[start Provided text]

Thread: Possible documentation inaccuracy in optimizer README

Possible documentation inaccuracy in optimizer README

From
Zeyuan Hu
Date:
Hello,

In https://github.com/postgres/postgres/tree/master/src/backend/optimizer, there are two examples on the dynamic programming (DP) algorithm used in the optimizer, which I think 
have some inaccuracy:
SELECT  *    FROM    tab1, tab2, tab3, tab4    WHERE   tab1.col = tab2.col AND        tab2.col = tab3.col AND        tab3.col = tab4.col
    Tables 1, 2, 3, and 4 are joined as:    {1 2},{2 3},{3 4}    {1 2 3},{2 3 4}    {1 2 3 4}    (other possibilities will be excluded for lack of join clauses)

[end Provided text]
[start Supplied information]

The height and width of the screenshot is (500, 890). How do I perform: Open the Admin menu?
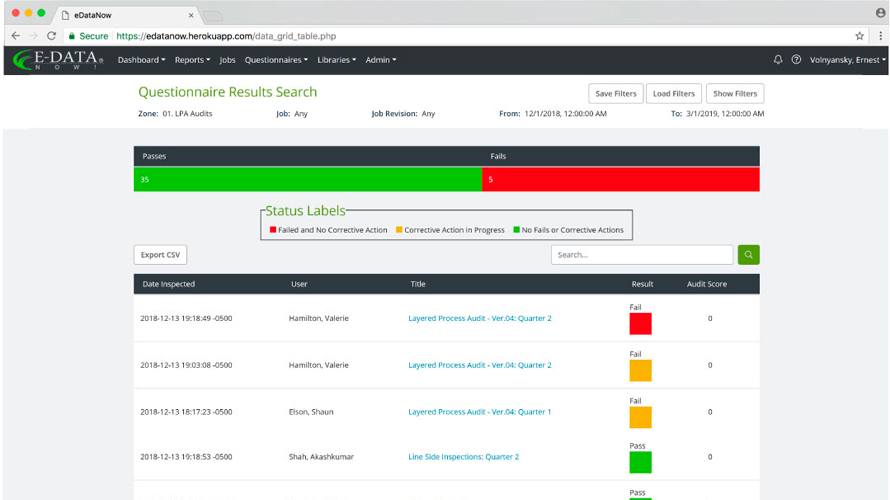tap(381, 60)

[end Supplied information]

#### Objective:
According to the thread about the optimizer README, what algorithm do the two examples in that README illustrate?

#### Reply:
They illustrate the dynamic programming (DP) algorithm used in the optimizer.